- [RECORDED INFORMATION]:

----------

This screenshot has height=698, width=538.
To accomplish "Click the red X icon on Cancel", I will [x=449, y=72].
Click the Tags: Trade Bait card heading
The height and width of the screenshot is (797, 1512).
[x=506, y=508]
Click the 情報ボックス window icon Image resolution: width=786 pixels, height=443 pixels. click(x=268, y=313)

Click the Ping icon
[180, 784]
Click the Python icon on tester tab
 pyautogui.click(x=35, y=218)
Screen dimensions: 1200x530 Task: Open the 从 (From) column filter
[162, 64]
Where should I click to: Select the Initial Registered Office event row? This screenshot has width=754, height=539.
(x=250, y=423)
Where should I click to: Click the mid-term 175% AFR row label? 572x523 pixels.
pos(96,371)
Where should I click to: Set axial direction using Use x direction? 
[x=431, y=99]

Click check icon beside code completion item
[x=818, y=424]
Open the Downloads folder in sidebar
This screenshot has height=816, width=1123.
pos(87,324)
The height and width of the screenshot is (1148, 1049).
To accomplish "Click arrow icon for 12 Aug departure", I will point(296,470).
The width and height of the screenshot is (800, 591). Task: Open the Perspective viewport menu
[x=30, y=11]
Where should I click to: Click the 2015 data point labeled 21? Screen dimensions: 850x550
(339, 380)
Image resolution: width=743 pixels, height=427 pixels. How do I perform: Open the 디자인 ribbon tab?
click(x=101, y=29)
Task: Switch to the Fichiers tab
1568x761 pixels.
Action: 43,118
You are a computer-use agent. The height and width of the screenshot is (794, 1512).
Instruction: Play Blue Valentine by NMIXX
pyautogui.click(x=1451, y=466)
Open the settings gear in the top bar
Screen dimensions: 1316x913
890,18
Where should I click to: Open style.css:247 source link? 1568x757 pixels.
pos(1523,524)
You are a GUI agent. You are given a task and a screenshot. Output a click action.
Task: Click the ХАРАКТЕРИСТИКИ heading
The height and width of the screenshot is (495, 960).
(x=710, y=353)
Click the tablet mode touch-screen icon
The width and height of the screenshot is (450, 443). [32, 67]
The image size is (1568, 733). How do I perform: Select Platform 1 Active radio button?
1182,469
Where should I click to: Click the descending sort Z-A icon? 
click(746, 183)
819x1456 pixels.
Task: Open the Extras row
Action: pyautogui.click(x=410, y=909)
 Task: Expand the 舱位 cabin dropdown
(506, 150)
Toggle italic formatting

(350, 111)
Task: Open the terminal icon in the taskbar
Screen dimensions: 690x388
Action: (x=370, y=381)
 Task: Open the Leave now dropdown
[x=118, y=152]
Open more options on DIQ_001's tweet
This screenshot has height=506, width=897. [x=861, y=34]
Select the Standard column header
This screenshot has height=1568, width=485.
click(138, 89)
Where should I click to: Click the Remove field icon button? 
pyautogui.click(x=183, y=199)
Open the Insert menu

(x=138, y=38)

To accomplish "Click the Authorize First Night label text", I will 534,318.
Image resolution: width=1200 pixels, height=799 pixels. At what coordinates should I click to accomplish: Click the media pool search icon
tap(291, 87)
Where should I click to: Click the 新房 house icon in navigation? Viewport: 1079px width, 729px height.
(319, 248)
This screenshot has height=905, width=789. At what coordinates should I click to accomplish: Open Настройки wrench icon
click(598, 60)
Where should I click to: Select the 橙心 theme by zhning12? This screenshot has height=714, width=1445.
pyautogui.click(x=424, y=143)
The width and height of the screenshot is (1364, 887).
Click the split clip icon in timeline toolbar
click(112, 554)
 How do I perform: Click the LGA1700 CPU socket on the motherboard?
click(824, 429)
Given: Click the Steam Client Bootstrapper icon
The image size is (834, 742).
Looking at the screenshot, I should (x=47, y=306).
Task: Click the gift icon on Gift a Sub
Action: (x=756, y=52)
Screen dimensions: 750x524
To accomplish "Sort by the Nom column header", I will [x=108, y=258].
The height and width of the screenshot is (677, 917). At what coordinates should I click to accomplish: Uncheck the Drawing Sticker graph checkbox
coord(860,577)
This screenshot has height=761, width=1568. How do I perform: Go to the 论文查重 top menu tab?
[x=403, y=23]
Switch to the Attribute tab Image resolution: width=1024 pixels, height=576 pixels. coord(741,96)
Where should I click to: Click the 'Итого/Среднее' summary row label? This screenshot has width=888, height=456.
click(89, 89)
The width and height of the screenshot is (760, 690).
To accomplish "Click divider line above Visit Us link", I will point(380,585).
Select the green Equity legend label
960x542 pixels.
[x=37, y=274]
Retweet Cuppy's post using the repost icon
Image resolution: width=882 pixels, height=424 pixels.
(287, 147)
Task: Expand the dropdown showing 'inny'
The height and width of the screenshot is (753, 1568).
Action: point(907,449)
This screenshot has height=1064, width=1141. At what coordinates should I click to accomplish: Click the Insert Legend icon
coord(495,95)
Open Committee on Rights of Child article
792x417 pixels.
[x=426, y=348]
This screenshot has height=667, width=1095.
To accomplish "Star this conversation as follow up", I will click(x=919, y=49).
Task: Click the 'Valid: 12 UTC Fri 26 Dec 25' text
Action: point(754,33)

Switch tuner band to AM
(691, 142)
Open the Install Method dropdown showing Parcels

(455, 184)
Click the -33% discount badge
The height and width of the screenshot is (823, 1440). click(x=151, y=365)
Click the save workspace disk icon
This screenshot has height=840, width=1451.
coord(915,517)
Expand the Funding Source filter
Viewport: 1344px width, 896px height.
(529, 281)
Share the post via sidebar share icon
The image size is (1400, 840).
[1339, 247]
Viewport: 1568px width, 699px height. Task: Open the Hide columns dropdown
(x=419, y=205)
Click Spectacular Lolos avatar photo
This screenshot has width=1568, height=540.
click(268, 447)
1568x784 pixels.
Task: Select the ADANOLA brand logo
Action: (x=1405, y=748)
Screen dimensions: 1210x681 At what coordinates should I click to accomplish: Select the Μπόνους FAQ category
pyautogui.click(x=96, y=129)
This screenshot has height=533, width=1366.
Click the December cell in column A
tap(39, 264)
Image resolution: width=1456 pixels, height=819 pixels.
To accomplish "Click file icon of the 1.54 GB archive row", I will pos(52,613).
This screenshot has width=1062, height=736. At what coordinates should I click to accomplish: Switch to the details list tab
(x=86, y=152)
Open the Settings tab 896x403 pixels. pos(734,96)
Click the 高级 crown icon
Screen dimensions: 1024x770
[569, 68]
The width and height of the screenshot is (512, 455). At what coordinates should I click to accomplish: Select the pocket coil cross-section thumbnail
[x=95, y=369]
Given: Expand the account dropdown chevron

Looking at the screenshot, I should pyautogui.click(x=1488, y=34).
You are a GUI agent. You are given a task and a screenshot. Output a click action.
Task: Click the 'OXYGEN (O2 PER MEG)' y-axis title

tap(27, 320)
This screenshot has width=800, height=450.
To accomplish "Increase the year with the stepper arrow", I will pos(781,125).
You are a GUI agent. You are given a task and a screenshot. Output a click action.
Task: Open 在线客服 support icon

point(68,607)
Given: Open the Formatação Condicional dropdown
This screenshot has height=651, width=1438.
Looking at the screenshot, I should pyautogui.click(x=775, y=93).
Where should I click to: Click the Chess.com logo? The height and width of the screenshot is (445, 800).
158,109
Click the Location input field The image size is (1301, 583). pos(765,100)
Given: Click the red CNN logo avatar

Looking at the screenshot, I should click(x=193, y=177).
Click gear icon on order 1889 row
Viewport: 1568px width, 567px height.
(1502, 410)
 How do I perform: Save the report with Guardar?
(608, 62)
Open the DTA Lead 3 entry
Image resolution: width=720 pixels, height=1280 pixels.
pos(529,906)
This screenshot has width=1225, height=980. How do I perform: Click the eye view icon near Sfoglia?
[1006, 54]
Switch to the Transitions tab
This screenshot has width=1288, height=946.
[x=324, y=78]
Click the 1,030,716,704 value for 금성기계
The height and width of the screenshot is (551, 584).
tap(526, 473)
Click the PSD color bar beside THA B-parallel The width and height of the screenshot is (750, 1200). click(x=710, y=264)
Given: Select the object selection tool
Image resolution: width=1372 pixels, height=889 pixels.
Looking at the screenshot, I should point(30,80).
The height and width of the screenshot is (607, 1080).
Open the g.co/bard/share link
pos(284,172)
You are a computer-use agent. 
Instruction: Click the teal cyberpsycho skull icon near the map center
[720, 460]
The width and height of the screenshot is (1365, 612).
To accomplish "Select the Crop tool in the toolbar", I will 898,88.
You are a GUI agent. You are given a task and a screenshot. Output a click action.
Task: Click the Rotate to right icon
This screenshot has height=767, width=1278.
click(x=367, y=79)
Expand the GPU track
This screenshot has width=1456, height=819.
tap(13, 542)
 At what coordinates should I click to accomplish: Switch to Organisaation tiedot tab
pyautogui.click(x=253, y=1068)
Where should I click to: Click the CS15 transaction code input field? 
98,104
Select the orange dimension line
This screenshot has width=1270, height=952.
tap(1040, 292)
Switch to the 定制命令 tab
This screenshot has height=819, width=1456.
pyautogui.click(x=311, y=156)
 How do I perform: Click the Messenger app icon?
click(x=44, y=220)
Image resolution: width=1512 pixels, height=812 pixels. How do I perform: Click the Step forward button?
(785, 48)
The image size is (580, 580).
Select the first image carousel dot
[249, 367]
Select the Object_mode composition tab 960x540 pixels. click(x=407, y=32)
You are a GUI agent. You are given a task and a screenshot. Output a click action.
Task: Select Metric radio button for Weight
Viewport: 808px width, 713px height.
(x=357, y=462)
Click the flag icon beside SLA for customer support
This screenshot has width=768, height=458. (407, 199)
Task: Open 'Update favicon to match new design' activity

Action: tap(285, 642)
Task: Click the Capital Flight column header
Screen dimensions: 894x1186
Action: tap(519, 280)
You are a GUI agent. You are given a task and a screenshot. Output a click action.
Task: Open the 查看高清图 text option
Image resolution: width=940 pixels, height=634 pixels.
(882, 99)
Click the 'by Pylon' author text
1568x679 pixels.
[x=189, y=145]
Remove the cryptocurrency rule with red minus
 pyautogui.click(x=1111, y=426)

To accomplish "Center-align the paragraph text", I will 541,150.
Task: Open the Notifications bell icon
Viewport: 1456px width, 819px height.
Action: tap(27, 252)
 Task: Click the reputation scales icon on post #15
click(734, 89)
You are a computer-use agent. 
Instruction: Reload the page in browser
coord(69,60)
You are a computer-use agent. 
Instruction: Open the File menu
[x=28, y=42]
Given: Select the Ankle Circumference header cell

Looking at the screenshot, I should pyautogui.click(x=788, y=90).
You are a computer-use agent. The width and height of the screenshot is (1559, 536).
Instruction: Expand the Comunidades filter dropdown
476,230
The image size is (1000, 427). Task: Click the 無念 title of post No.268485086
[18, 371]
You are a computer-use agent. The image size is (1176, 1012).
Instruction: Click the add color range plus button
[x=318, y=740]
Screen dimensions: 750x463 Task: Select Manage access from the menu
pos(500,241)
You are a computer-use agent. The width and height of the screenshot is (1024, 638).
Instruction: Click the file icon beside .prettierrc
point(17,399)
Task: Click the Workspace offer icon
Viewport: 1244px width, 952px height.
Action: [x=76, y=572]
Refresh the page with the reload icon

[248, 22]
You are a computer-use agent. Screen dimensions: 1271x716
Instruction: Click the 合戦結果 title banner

----------

- [DIRECTIONS FOR THIS TASK]:
Copy out, unchanged, everything from the line containing "Given: Select the Ankle" down to the last of the rows above, including both ends.

- [ANSWER TO THE EXERCISE]:
Given: Select the Ankle Circumference header cell

Looking at the screenshot, I should pyautogui.click(x=788, y=90).
You are a computer-use agent. The width and height of the screenshot is (1559, 536).
Instruction: Expand the Comunidades filter dropdown
476,230
The image size is (1000, 427). Task: Click the 無念 title of post No.268485086
[18, 371]
You are a computer-use agent. The image size is (1176, 1012).
Instruction: Click the add color range plus button
[x=318, y=740]
Screen dimensions: 750x463 Task: Select Manage access from the menu
pos(500,241)
You are a computer-use agent. The width and height of the screenshot is (1024, 638).
Instruction: Click the file icon beside .prettierrc
point(17,399)
Task: Click the Workspace offer icon
Viewport: 1244px width, 952px height.
Action: [x=76, y=572]
Refresh the page with the reload icon

[248, 22]
You are a computer-use agent. Screen dimensions: 1271x716
Instruction: Click the 合戦結果 title banner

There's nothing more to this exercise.